[m-chart2.jpg]

Besides being a considerably successful comet hunter and deep-sky discoverer, Charles Messier was also a skilled carthographer of the heavens. This was of particular importance for him, because for every comet discovery, he published a map of the comet's trajectory in the Memoirs of the French Academy of Sciences. These maps, although not intended to be so, were also some of the most up-to-date star charts available.

Our map presents the path of the comet of 1779 from the constellation Hercules thru Corona and Bootes to Coma Berenices and Virgo.

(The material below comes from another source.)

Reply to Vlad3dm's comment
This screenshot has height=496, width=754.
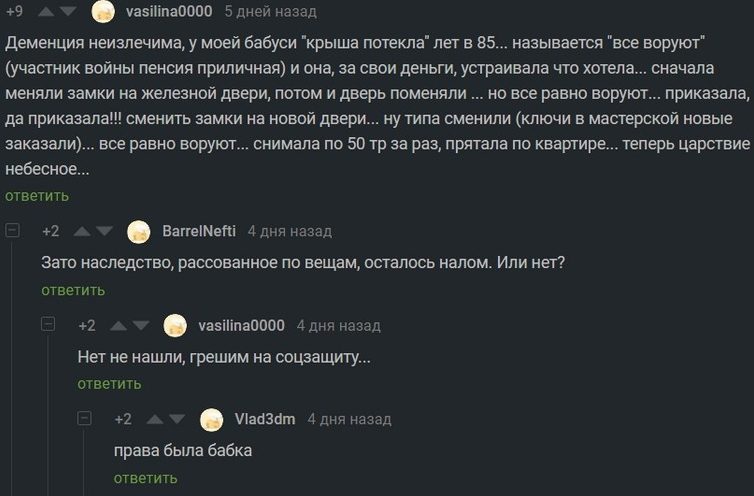[x=145, y=478]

If we look carefully at the detail of the region around Coma at the right, we see a number of nebulous objects with labels like "nebula 1777" or "nebula 1780." These are some of the nebulae that Messier was publishing almost simultaneously in his famous nebula catalog of 1781. There are no less than 28 Messier objects depicted in the full comet map, many of them for the first time.

Messier's chart of the Coma-Virgo Region

[m-chart1.jpg]
The path of the comet in the first week of April, 1779, is charted at lower left. There are a number of nebulae depicted in Coma, indicated by the letters a,b,c, etc. as well as several others identified by their year of discovery. There is also a cluster of eleven newly discovered nebulae at lower right, numbered 1 to 11. These are part of the famous Virgo cluster of nebulae.

In this chart, the following Messier objects can be identified:

  • M49 = "Nebul. 1771",
  • M58--M60 = "3 Nebul. 1779" (r-to-l),
  • M61 = "Neb. 1779",
  • M84--M91 and M98--M100 = "Onze Neb. Observees en 1781", labeled with numbers as follows:

    For his star charts, Messier used the plates in the Fortin edition of John Flamsteed's Atlas celeste of 1776.

    From the Out of This World: The Golden Age of the Celestial Atlas Exhibition of Rare Books from the Collection of the Linda Hall Library.


    Hartmut Frommert (spider@seds.org)
    Christine Kronberg (smil@lrz.uni-muenchen.de)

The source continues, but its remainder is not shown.